2. His open degradation. "I have cast thee to the ground, I have laid thee before kings, that they may behold thee." "Formerly," says Hengstenberg, "in its brightness a spectacle of wonder and envy for kings, Tyro is now become for them a spectacle of astonishment and spiteful joy in its terrible downfall" (cf. Ezekiel 27:36). This was the appropriate punishment of excessive pride. The punishment corresponded with the sin. "When pride cometh, then cometh shame: but with the lowly is wisdom" (Proverbs 11:2; Proverbs 16:18; Proverbs 18:12).
3. His utter destruction. "Therefore have I brought forth a fire from the midst of thee, it hath devoured thee, and I have turned thee to ashes upon the earth in the sight of all them that behold thee." The fire signifies the wrath of God in the punishment of sin; and the effect of that wrath would be the complete destruction of the Tyrian monarchy. Here is an important fact. The destructive fire springs out of the midst of that which is to be destroyed. "All God's judgments upon sinners take rise from themselves; they are devoured by a fire of their own kindling." "The fire of lust and covetous desire draws after it the other fire of judgment."
CONCLUSION. Several important lessons are enforced by this subject. We mention three of them.
1. The unsatisfactoriness of temporal prosperity when dissociated from righteous principles and intelligent piety.
2. The peculiar moral perils of successful traders, whether as communities or individuals.
3. The necessity of resisting the earliest risings of pride.—W.J.
Ezekiel 28:20-24
God glorified in the execution of judgment.

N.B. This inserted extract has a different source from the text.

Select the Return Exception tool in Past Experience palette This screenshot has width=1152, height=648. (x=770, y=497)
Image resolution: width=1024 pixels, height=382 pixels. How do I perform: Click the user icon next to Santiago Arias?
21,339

"Again the word of the Lord came unto me, saying, Son of man, set thy face against Zidon," etc. Zidon was "an ancient and wealthy city of Phoenicia, on the eastern coast of the Mediterranean Sea, less than twenty English miles to the north of Tyre," and on the extreme northwestern border of the land of Israel. The Hebrew word Tsidon signifies" Fishing," and indicates the earliest employment of its inhabitants. The land in the neighborhood of Zidon was of great fertility. "Adjoining the city there are luxuriant gardens and orchards, in which there is a profusion of the finest fruit trees suited to the climate." "The gardens of Zidon," says Dean Stanley, "are conspicuous even from a distance." In early times Zidon seems to have been a more important city than its neighbor, Tyro (cf. Joshua 11:8; Joshua 19:28). Homer, in his poems, makes no mention of Tyro, but several times he mentions Zidon and the Zidonians. But from the time of Solomon until the invasion of Nebuchadnezzar, Zidon appears to have been less influential than Tyro. Our text declares the judgment of God against Zidon, and that in that judgment he will be glorified; and it suggests that he is glorified.
I. IN THE REASONS OF HIS JUDGMENT. These reasons maybe arranged under two heads.
1. The conduct of the Zidonians in relation to himself. They were idolaters, worshipping Baal, the sun-god (1 Kings 16:31), and Ashtoreth as their tutelary goddess (1 Kings 11:5, 1 Kings 11:33; 2 Kings 23:13). It was from them that these idolatries had been introduced amongst the chosen people. The influence of Zidonian women upon the religious character of Solomon was most deplorable; and the marriage of Ahab to Jezebel, a Zidonian princess, was prolific of most disastrous consequences to the kingdom of Israel, both religiously and in other ways. The Zidonians might have obtained the knowledge of the true God from their neighbors the Israelites, and have turned to him in heart and life, if they had been so disposed. But instead of that, they corrupted Israel with their idols. Thus they robbed God of his rightful honor and praise. And his glory he will not give to another, neither his praise unto graven images (Isaiah 42:8).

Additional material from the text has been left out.